What I do know is that there is no mod() available for optimization variables in any released version.
"I can't influence on values of x with some random integers as I have other requirements to be met :( "
I suspect you do not understand the process.
Suppose that you have a value of x = 16 and you want to check whether mod(x,3)=1 . If so, then by definition, there must be some integer N (that is not necessarily positive) such that 3*N+1 = x . This is not a "random integer": for 16 it is satisfied only by N = 5, 3*5 + 1 = 16. Likewise, if there is no integer N such that 3*N+1 = x, then mod(x,3)=1 is not true -- for example, for x = 17, then there is no such integer N.

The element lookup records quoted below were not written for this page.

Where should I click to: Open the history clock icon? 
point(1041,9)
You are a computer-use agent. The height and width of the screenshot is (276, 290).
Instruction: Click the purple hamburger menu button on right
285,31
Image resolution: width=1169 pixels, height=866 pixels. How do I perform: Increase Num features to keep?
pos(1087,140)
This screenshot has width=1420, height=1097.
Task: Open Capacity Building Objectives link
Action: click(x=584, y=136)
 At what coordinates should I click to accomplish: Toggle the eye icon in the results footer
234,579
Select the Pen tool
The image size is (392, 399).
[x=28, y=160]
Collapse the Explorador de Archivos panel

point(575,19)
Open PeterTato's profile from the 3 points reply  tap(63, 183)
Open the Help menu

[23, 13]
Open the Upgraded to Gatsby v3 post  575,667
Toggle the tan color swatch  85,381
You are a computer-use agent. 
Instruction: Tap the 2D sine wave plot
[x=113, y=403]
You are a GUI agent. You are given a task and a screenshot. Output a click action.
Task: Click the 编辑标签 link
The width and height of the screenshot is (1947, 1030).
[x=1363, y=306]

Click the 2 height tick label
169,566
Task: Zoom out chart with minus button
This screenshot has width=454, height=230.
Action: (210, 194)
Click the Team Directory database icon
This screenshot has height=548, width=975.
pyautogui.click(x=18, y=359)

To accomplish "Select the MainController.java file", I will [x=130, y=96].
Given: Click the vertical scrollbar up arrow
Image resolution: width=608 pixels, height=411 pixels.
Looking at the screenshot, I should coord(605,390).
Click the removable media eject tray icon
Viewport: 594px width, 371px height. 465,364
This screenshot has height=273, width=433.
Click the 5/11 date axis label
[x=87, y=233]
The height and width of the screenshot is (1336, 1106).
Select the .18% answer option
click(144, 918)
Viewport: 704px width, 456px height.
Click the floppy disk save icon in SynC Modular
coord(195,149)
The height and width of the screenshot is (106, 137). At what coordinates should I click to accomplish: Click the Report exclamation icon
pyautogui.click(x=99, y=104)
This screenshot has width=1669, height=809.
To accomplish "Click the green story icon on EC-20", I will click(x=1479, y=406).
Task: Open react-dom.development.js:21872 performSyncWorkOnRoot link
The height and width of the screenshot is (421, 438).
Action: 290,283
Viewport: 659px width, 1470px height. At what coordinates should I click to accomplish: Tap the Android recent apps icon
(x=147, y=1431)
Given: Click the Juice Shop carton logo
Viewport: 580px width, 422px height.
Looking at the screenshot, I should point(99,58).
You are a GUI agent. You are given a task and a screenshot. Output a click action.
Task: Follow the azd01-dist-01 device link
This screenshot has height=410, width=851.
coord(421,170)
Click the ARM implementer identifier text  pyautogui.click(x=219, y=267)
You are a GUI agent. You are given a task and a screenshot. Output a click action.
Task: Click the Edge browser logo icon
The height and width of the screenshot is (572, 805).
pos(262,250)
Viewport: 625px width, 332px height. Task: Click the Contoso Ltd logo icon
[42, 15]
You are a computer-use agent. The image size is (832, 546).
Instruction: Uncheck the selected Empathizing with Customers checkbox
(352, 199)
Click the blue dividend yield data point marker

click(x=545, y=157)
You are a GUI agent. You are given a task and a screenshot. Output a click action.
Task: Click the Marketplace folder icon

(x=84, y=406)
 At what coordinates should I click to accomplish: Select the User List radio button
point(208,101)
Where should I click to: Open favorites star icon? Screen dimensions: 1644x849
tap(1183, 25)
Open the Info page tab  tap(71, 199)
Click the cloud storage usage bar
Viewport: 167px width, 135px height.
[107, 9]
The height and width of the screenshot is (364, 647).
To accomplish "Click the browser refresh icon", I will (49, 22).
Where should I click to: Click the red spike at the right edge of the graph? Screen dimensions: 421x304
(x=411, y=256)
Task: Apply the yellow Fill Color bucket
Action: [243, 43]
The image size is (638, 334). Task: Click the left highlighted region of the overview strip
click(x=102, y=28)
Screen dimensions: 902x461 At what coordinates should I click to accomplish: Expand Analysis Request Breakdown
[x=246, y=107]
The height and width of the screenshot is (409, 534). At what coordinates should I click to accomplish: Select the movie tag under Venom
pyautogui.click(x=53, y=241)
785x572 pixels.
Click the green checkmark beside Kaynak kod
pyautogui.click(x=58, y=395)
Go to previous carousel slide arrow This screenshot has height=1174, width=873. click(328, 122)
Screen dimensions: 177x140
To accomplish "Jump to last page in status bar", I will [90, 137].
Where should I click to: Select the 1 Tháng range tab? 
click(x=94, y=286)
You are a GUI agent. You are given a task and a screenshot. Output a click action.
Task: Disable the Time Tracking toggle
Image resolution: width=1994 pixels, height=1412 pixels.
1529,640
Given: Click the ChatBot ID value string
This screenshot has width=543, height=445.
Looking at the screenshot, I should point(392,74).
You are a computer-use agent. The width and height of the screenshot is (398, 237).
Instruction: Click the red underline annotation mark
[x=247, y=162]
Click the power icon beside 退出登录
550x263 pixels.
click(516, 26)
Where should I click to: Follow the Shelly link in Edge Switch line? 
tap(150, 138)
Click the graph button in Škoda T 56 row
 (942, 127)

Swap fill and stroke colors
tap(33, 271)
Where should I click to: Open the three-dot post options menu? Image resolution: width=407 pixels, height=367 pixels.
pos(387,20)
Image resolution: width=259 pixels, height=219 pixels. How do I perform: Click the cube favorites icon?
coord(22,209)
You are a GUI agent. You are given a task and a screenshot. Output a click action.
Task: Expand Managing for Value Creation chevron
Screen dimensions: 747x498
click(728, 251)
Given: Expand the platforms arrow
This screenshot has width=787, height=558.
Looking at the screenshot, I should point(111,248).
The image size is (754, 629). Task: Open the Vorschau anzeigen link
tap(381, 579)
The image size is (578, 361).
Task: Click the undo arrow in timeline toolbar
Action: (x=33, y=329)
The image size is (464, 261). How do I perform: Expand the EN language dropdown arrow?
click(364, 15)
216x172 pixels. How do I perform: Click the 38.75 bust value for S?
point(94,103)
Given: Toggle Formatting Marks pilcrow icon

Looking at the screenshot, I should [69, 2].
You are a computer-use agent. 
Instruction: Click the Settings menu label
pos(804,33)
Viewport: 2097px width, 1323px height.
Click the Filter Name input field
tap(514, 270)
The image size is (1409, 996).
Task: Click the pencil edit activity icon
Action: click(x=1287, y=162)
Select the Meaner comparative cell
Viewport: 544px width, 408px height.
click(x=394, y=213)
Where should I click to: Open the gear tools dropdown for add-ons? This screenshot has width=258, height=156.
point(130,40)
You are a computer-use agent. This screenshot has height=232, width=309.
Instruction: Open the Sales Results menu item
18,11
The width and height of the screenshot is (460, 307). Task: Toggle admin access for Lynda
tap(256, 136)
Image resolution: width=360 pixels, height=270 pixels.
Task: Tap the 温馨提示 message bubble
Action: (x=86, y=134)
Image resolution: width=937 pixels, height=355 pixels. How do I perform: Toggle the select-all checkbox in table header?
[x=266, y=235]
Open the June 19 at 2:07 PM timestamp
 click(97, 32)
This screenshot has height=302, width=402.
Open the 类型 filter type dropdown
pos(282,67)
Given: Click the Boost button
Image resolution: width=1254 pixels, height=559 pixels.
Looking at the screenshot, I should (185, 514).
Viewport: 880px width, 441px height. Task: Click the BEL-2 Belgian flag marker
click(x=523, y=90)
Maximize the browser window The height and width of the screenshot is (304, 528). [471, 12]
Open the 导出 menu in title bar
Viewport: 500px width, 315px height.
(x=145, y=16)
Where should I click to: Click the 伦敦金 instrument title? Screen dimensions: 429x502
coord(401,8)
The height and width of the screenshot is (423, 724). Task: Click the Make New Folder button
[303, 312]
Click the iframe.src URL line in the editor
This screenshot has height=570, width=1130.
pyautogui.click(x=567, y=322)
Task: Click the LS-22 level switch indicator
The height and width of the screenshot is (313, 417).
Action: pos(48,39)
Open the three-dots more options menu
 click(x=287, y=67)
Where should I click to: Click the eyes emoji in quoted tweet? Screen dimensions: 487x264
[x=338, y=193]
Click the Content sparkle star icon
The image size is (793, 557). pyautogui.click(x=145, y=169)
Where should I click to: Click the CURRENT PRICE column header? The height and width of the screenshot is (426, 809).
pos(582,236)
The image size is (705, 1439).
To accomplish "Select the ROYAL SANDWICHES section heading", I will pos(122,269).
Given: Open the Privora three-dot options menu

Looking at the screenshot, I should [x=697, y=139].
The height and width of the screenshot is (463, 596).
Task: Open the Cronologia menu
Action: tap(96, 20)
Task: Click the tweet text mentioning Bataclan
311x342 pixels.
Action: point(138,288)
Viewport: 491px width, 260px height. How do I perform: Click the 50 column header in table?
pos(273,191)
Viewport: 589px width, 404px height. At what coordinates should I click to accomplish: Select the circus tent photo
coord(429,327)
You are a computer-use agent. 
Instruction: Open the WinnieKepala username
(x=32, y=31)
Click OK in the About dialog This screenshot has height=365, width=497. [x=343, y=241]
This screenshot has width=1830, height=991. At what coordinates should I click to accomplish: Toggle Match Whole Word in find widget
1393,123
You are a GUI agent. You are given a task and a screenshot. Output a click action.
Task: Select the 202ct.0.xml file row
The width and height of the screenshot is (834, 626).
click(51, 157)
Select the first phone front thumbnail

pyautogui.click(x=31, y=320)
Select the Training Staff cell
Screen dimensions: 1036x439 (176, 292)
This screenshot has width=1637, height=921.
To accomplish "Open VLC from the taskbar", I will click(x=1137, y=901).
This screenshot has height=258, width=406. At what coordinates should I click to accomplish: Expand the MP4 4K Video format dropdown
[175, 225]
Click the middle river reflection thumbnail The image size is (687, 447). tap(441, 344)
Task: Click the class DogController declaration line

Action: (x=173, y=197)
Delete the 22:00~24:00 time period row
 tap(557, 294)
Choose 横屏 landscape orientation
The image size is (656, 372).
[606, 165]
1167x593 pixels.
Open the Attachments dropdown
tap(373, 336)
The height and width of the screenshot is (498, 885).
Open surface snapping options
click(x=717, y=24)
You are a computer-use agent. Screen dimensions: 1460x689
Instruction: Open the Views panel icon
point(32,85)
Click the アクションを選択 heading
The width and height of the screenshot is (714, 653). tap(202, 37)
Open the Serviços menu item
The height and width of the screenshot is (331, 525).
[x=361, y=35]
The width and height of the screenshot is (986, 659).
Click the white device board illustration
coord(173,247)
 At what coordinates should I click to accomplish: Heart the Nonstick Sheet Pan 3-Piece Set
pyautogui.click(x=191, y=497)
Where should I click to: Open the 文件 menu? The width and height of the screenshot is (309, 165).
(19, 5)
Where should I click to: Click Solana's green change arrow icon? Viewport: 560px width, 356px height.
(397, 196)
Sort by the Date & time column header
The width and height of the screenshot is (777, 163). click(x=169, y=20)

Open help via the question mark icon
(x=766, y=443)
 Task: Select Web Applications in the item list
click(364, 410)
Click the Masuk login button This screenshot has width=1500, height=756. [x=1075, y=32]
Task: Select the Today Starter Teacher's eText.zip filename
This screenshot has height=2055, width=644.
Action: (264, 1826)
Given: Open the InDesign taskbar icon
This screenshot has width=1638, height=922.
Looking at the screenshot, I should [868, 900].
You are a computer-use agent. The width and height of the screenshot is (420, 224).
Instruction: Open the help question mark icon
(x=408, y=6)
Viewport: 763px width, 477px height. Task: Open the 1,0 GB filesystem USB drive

Therefore if you introduce an integer-constrained variable N into the process and put in the equality constraint 3*N+1 = x, or 1 = x - 3*N or x - 3*N = 1 then N will not be random: it will be the exact integer needed such that 3*N+1 = x. You would not use the value of N in the calculation of your objective: it is enough to know that the constraint was met that there is some integer N such that x - 3*N = 1 is true.
annazy on 24 Aug 2019
Wow, thank you a lot for such detailed answer and your patience. Honestly, this is my first experience with Matlab and I am a bit confused with its options. I used to solve simple optimization problems with Excel Solver, however due to the dimension of the matrix, in this case I cannot use Solver as it can't hadle such large size. I was forced to learn basic optimization tools in Matlab within a week :(
I understand the process, I just don't know how to create such Integer variable correctly. I only add new variables with numbers or create optimization variables for objective funtion. Is it supposed to be a new optimization variable? Something like N=optimvar('N','Type','integer')?
Thanks in advance, you're saving my life.
Walter Roberson on 24 Aug 2019
Yes, N=optimvar('N','Type','integer') is good.
If you have upper and/or lower bound on x then you can use it to figure out upper and lower bounds on N to make the optimization more efficient.